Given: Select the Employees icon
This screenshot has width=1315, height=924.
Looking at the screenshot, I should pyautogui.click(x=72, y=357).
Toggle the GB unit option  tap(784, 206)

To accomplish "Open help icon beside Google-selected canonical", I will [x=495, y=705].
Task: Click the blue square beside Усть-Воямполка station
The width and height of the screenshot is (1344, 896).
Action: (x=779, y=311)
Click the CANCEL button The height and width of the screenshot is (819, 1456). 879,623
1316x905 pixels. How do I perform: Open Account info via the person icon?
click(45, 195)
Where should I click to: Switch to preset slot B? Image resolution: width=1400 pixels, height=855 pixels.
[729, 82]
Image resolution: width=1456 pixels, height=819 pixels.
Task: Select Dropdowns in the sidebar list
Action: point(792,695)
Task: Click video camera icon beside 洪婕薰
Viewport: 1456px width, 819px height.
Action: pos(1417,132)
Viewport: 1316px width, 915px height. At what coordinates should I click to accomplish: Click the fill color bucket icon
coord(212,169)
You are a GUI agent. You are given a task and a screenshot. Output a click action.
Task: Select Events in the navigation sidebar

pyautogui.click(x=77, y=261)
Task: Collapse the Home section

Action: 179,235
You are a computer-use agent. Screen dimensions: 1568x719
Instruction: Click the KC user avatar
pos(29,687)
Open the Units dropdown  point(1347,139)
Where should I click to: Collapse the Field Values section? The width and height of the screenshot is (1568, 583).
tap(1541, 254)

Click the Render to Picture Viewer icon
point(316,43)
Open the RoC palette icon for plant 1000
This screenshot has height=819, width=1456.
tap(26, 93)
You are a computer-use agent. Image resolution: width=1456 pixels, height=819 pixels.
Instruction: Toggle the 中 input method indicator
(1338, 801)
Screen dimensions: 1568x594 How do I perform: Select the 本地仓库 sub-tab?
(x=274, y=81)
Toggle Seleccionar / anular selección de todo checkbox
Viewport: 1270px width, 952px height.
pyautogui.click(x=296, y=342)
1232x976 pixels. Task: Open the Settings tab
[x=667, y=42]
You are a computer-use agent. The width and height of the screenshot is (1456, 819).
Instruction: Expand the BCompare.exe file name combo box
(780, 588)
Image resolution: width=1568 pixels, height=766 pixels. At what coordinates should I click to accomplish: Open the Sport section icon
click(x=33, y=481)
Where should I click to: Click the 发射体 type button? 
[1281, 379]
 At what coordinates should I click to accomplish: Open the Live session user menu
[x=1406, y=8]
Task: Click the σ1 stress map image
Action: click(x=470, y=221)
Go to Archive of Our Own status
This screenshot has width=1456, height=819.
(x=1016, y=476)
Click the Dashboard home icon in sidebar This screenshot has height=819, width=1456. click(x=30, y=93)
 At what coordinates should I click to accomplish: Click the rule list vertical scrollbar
══════
Only the lines from the one with "Where should I click to: Collapse" through the last line above should be restated, word for word.

** EXERCISE RESPONSE **
Where should I click to: Collapse the Field Values section? The width and height of the screenshot is (1568, 583).
tap(1541, 254)

Click the Render to Picture Viewer icon
point(316,43)
Open the RoC palette icon for plant 1000
This screenshot has height=819, width=1456.
tap(26, 93)
You are a computer-use agent. Image resolution: width=1456 pixels, height=819 pixels.
Instruction: Toggle the 中 input method indicator
(1338, 801)
Screen dimensions: 1568x594 How do I perform: Select the 本地仓库 sub-tab?
(x=274, y=81)
Toggle Seleccionar / anular selección de todo checkbox
Viewport: 1270px width, 952px height.
pyautogui.click(x=296, y=342)
1232x976 pixels. Task: Open the Settings tab
[x=667, y=42]
You are a computer-use agent. The width and height of the screenshot is (1456, 819).
Instruction: Expand the BCompare.exe file name combo box
(780, 588)
Image resolution: width=1568 pixels, height=766 pixels. At what coordinates should I click to accomplish: Open the Sport section icon
click(x=33, y=481)
Where should I click to: Click the 发射体 type button? 
[1281, 379]
 At what coordinates should I click to accomplish: Open the Live session user menu
[x=1406, y=8]
Task: Click the σ1 stress map image
Action: click(x=470, y=221)
Go to Archive of Our Own status
This screenshot has width=1456, height=819.
(x=1016, y=476)
Click the Dashboard home icon in sidebar This screenshot has height=819, width=1456. click(x=30, y=93)
 At what coordinates should I click to accomplish: Click the rule list vertical scrollbar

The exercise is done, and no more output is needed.